● Materials provided
>> START

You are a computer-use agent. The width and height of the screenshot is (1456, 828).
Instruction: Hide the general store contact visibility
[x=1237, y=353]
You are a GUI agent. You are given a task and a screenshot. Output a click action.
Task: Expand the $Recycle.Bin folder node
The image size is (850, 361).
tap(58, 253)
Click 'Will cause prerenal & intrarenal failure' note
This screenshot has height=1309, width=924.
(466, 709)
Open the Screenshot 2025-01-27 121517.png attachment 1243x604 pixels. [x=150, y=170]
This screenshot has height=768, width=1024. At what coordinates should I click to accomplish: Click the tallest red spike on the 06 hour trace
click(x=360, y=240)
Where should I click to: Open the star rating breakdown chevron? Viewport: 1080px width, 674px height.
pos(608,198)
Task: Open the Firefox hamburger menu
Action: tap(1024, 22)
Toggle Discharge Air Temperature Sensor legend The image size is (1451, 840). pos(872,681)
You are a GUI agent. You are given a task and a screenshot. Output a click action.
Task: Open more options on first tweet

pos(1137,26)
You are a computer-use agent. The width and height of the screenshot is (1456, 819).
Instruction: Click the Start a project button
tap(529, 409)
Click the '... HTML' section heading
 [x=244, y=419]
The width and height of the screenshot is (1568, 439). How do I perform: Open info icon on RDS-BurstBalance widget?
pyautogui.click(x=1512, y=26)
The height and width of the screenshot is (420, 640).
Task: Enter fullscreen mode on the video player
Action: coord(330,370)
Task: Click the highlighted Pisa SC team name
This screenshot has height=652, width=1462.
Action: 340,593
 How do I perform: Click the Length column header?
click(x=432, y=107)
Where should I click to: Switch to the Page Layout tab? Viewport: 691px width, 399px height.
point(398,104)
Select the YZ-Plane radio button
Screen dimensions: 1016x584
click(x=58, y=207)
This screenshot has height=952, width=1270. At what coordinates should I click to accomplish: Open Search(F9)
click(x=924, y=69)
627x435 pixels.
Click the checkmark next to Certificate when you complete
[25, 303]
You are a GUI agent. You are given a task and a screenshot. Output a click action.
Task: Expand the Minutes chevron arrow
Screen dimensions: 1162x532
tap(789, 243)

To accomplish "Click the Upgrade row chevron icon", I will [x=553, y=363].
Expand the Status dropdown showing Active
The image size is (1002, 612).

>> END

● Written task
Rewrite every line of the listing above as a numbered list, skipping any blank lines.

● Response to the task
1. You are a computer-use agent. The width and height of the screenshot is (1456, 828).
2. Instruction: Hide the general store contact visibility
3. [x=1237, y=353]
4. You are a GUI agent. You are given a task and a screenshot. Output a click action.
5. Task: Expand the $Recycle.Bin folder node
6. The image size is (850, 361).
7. tap(58, 253)
8. Click 'Will cause prerenal & intrarenal failure' note
9. This screenshot has height=1309, width=924.
10. (466, 709)
11. Open the Screenshot 2025-01-27 121517.png attachment 1243x604 pixels. [x=150, y=170]
12. This screenshot has height=768, width=1024. At what coordinates should I click to accomplish: Click the tallest red spike on the 06 hour trace
13. click(x=360, y=240)
14. Where should I click to: Open the star rating breakdown chevron? Viewport: 1080px width, 674px height.
15. pos(608,198)
16. Task: Open the Firefox hamburger menu
17. Action: tap(1024, 22)
18. Toggle Discharge Air Temperature Sensor legend The image size is (1451, 840). pos(872,681)
19. You are a GUI agent. You are given a task and a screenshot. Output a click action.
20. Task: Open more options on first tweet
21. pos(1137,26)
22. You are a computer-use agent. The width and height of the screenshot is (1456, 819).
23. Instruction: Click the Start a project button
24. tap(529, 409)
25. Click the '... HTML' section heading
26.  [x=244, y=419]
27. The width and height of the screenshot is (1568, 439). How do I perform: Open info icon on RDS-BurstBalance widget?
28. pyautogui.click(x=1512, y=26)
29. The height and width of the screenshot is (420, 640).
30. Task: Enter fullscreen mode on the video player
31. Action: coord(330,370)
32. Task: Click the highlighted Pisa SC team name
33. This screenshot has height=652, width=1462.
34. Action: 340,593
35.  How do I perform: Click the Length column header?
36. click(x=432, y=107)
37. Where should I click to: Switch to the Page Layout tab? Viewport: 691px width, 399px height.
38. point(398,104)
39. Select the YZ-Plane radio button
40. Screen dimensions: 1016x584
41. click(x=58, y=207)
42. This screenshot has height=952, width=1270. At what coordinates should I click to accomplish: Open Search(F9)
43. click(x=924, y=69)
44. 627x435 pixels.
45. Click the checkmark next to Certificate when you complete
46. [25, 303]
47. You are a GUI agent. You are given a task and a screenshot. Output a click action.
48. Task: Expand the Minutes chevron arrow
49. Screen dimensions: 1162x532
50. tap(789, 243)
51. To accomplish "Click the Upgrade row chevron icon", I will [x=553, y=363].
52. Expand the Status dropdown showing Active
53. The image size is (1002, 612).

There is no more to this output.